** INSTRUCTIONS TO FOLLOW **
What you return must be exactly the lines running from the one with "The image size is (748, 449)." to the end of the data below, inclusive, and nothing more.
-*-
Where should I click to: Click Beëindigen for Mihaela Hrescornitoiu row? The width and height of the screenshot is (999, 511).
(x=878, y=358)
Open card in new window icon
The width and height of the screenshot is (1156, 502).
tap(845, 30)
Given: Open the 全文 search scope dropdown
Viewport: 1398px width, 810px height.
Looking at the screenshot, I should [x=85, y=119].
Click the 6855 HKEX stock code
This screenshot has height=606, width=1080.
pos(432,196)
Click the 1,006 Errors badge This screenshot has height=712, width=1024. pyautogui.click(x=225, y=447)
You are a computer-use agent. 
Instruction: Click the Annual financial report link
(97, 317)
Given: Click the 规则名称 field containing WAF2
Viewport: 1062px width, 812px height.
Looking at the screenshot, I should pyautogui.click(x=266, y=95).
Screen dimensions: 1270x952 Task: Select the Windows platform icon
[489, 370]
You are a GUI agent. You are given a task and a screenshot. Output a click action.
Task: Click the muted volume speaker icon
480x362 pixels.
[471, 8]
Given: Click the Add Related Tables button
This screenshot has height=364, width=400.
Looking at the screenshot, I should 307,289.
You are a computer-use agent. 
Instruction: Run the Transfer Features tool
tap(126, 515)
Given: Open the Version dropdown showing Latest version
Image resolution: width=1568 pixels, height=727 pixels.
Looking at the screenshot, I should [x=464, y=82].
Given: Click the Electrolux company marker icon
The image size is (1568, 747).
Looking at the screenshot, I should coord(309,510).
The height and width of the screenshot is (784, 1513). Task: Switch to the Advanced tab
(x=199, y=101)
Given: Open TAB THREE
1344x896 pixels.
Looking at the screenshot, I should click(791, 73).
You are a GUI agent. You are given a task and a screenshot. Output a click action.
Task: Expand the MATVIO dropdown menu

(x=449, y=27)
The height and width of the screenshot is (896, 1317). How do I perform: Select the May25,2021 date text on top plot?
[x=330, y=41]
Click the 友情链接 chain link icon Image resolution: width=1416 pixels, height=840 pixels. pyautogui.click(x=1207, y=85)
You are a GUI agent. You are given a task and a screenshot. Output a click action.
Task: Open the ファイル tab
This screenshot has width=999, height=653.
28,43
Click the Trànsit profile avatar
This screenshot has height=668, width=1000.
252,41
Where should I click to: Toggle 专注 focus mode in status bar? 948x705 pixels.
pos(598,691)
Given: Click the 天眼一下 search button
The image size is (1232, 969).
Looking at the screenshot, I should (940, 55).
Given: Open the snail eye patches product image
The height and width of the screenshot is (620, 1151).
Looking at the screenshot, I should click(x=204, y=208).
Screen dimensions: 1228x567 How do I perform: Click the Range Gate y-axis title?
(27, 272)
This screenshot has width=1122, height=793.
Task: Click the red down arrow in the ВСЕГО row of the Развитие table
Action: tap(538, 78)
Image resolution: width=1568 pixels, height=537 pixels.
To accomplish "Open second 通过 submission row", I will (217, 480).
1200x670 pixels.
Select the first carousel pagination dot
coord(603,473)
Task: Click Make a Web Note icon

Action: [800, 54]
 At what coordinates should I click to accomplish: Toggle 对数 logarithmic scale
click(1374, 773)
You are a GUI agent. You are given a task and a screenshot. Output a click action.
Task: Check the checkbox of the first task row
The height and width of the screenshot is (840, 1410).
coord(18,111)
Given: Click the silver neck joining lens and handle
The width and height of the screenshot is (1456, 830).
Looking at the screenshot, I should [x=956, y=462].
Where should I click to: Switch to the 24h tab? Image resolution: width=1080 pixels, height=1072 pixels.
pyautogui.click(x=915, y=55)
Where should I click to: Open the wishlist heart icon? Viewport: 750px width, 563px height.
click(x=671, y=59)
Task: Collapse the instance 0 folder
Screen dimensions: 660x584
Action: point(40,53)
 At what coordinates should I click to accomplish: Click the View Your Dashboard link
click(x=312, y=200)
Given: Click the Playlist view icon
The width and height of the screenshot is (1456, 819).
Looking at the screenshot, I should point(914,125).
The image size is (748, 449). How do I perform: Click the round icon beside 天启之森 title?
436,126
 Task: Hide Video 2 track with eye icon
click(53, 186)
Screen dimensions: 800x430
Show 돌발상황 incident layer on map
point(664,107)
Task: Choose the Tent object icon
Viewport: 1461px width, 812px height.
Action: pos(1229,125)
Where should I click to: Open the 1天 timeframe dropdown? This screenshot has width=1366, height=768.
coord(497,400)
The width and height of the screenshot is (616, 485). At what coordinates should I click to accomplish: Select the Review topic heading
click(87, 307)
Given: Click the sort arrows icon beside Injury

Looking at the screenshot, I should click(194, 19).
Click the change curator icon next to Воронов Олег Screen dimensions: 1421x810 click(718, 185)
-*-
** EXERCISE OUTPUT **
The image size is (748, 449). How do I perform: Click the round icon beside 天启之森 title?
436,126
 Task: Hide Video 2 track with eye icon
click(53, 186)
Screen dimensions: 800x430
Show 돌발상황 incident layer on map
point(664,107)
Task: Choose the Tent object icon
Viewport: 1461px width, 812px height.
Action: pos(1229,125)
Where should I click to: Open the 1天 timeframe dropdown? This screenshot has width=1366, height=768.
coord(497,400)
The width and height of the screenshot is (616, 485). At what coordinates should I click to accomplish: Select the Review topic heading
click(87, 307)
Given: Click the sort arrows icon beside Injury

Looking at the screenshot, I should click(194, 19).
Click the change curator icon next to Воронов Олег Screen dimensions: 1421x810 click(718, 185)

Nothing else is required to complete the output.